1. The meeting leader may have received apologies for someone in advance who might have sent a deputy.
2. When introductions are necessary; perhaps a new person is joining a regular meeting, or possibly a you have a guest come to present their ideas/product for part of the meeting.
3. You might like to remind people that a particular person is part of the meeting who's first language is not the language of the meeting.
4. You might like to remind the team that your boss is on the line this time by exception!

As leader you should know who is there. The roll call is not for you, it is for everyone else, analagous to looking round a meeting table. People will be more willing to participate if they are sure who is taking part.

jwyckoff's picture

I agree -- I found the recommendation for no roll call odd. Granted, I think too many roll calls are way too long and can be expedited, but I don't see why a roll call hurts.

thaGUma's picture

Roll calls are replaced by introductions where new members or one-off conference calls.
Where it is a regular call. Then most people will dial in and be chatting pre-start and will know who's not there. If there is a stand in they will make themselves known at the eariest opp. I use this time to tick attendees by drawing a diagram of a table in my notes.

Having said that, I see nothing wrong with a role call and certainly wouldn't resist one. Nice to know who's out there in the dark.

Chris

asteriskrntt1's picture

I am a little confused here (nothing new on that though). Why wouldn't you know who is on the conference call?

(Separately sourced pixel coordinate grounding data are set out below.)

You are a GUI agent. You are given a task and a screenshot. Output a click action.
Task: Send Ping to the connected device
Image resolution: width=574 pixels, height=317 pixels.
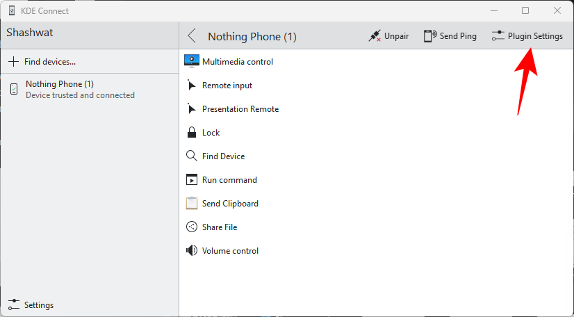tap(450, 36)
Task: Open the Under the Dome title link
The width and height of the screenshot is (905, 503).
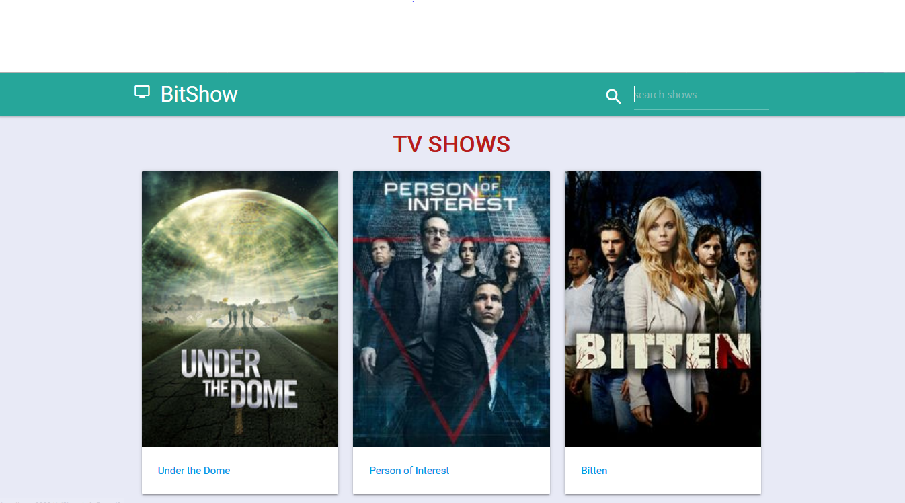Action: click(194, 471)
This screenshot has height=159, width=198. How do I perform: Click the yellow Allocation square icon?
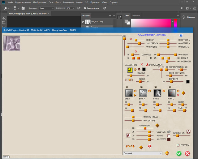(x=130, y=70)
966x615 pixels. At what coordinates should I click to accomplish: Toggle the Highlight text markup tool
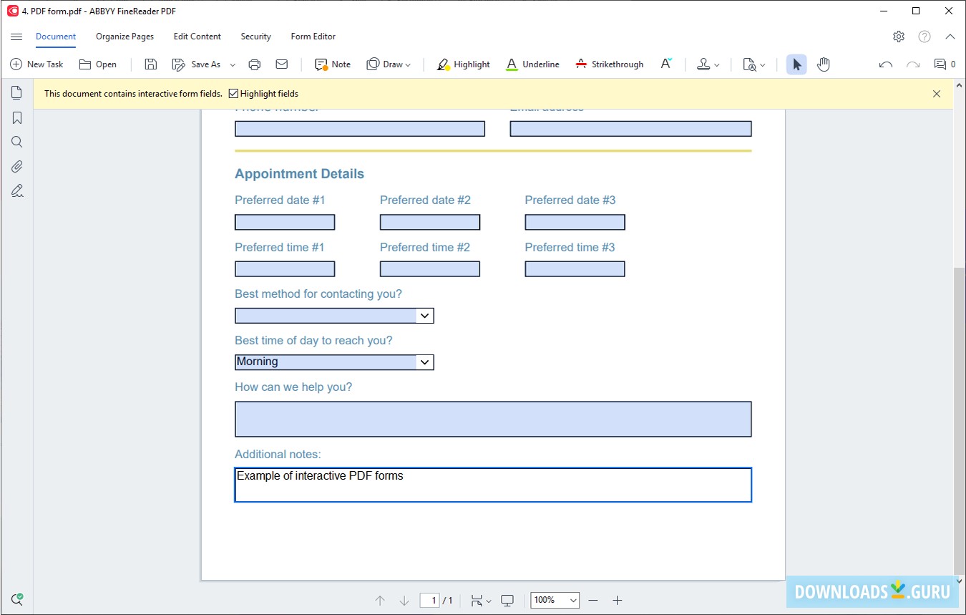tap(463, 64)
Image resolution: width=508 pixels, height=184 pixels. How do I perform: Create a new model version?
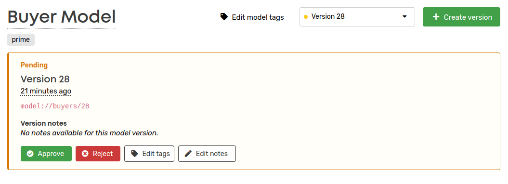tap(461, 17)
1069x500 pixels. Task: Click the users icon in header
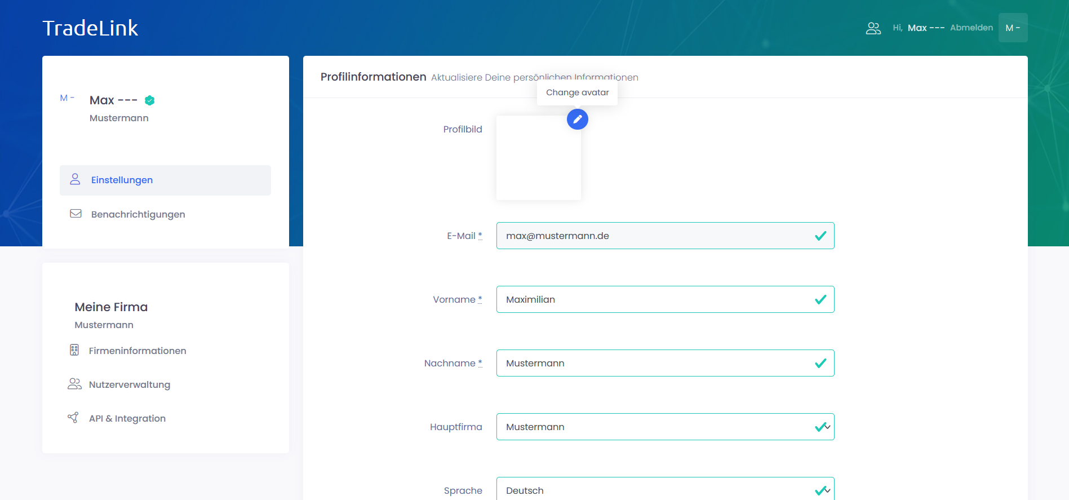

You have done the inviting and sent out an agenda with a listing of everyone who is "attending". What am I missing?

*RNTT

cwcollin's picture

...the call spans organizations and you might not know who exactly will be representing the other organizations ( internal or external ) in this project. This happens often in my business and I am sure it is frequent in others as well.

ccleveland's picture

Should a distinction be made between “roll call” and “announcing” oneself when joining the call?

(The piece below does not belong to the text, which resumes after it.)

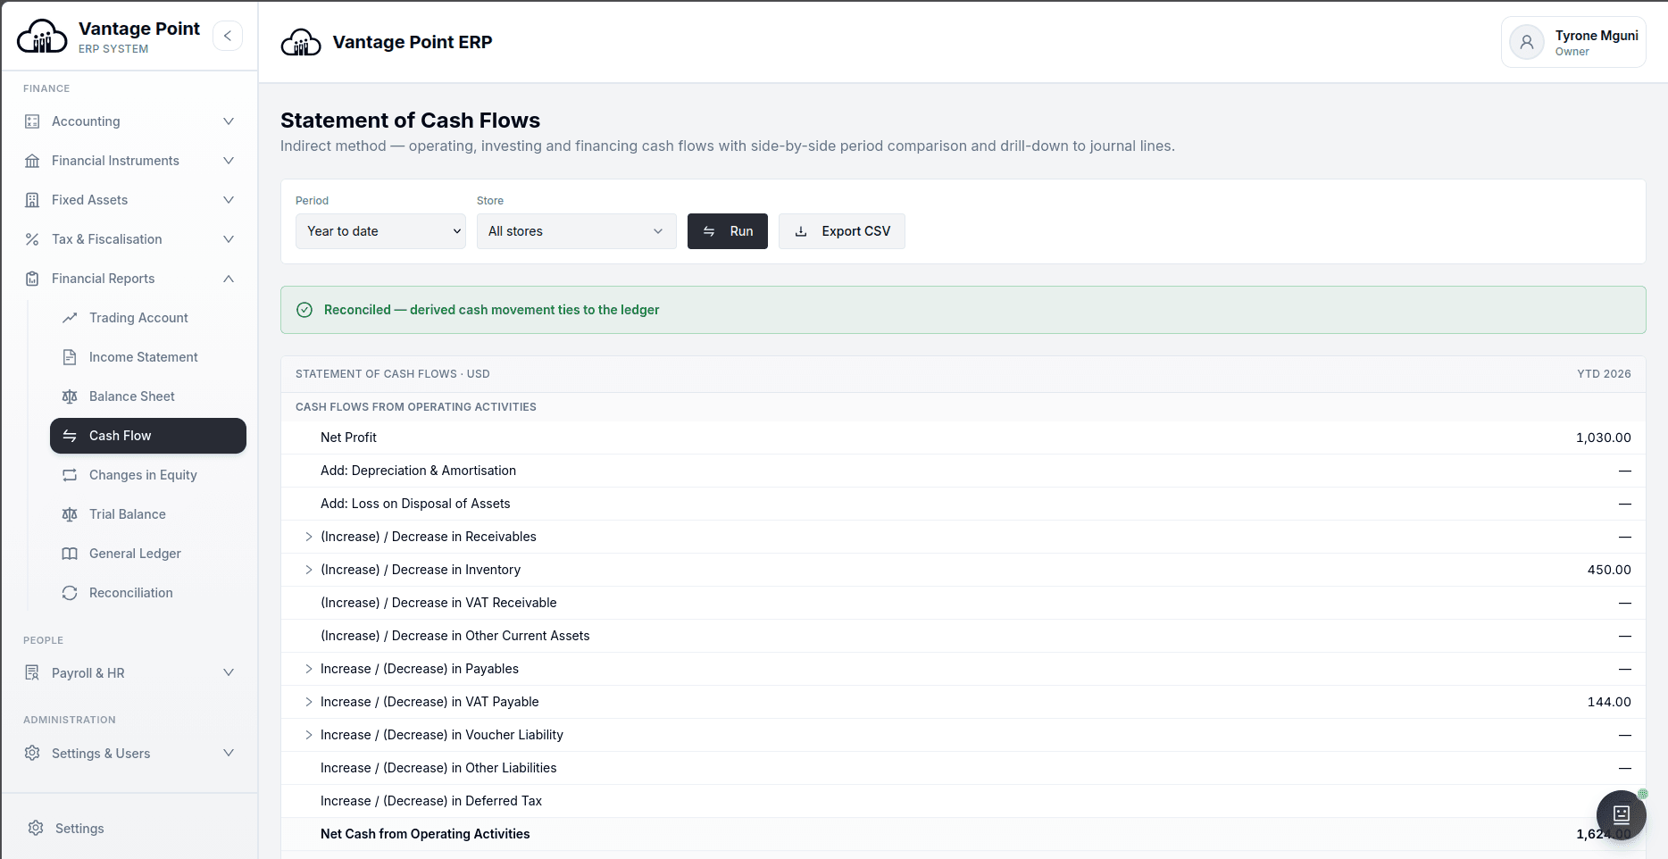Click the user avatar icon for Tyrone Mguni
This screenshot has width=1668, height=859.
1526,42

Before meetings start, folks in my organization announce themselves when they join the call: “Good morning everyone. This is Craig.” Sometimes folks chit chat; sometimes they do not. This is seems to be different than taking a roll call after the meeting starts.

Much like cwcollin mentioned, most of my meetings involve a very diverse group from different functional areas. It is more difficult to know who is present when the meeting is not a core group of people in one functional unit. My management expects me to know who “attended” what meetings and include in the minutes. (Yes, I know…it doesn’t mean that they were paying attention in the meeting.)

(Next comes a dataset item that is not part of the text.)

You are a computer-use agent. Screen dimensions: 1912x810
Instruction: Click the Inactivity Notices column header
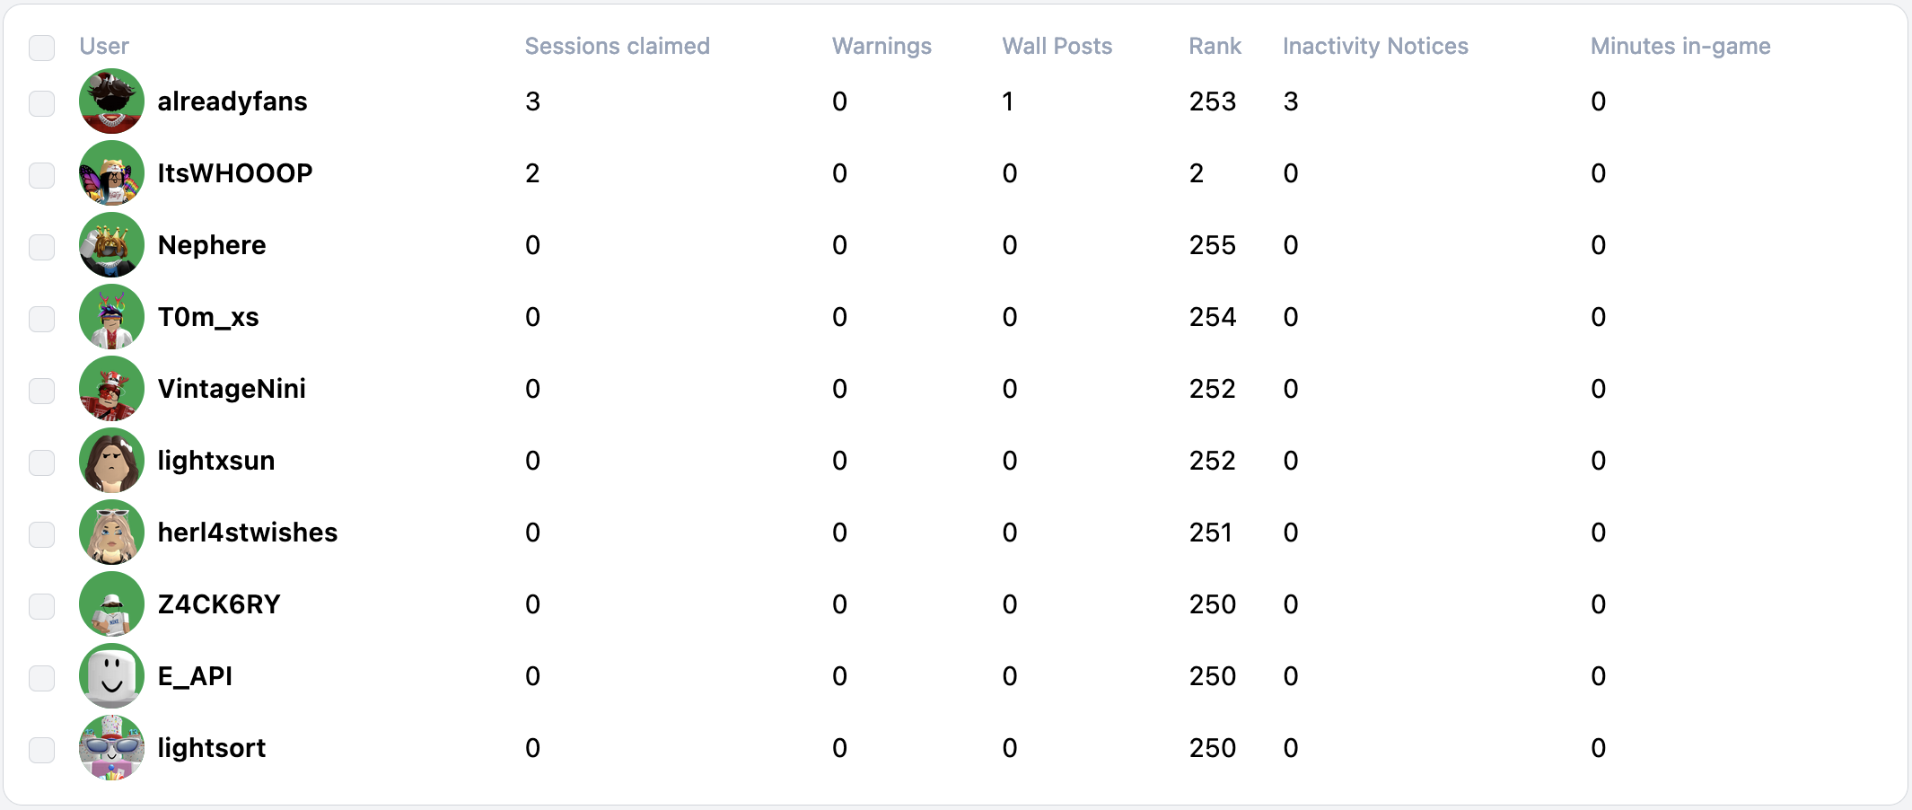point(1375,46)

Additionally, what about after the meeting starts? Our conference system beeps when someone joins in. Usually, people announce themselves at a break in the conversation; if not, when the leader of call, I ask who joined. What are everyone’s thoughts about that?

CC

simonjleach's picture

I think it is essential to find out who has joined a meeting as soon as possible because the "beep" switches everyone's thoughts to "I wonder who that is?" and until the question is resolved full attention to the meeting subject is even less likely than during the normal flow of the teleconference.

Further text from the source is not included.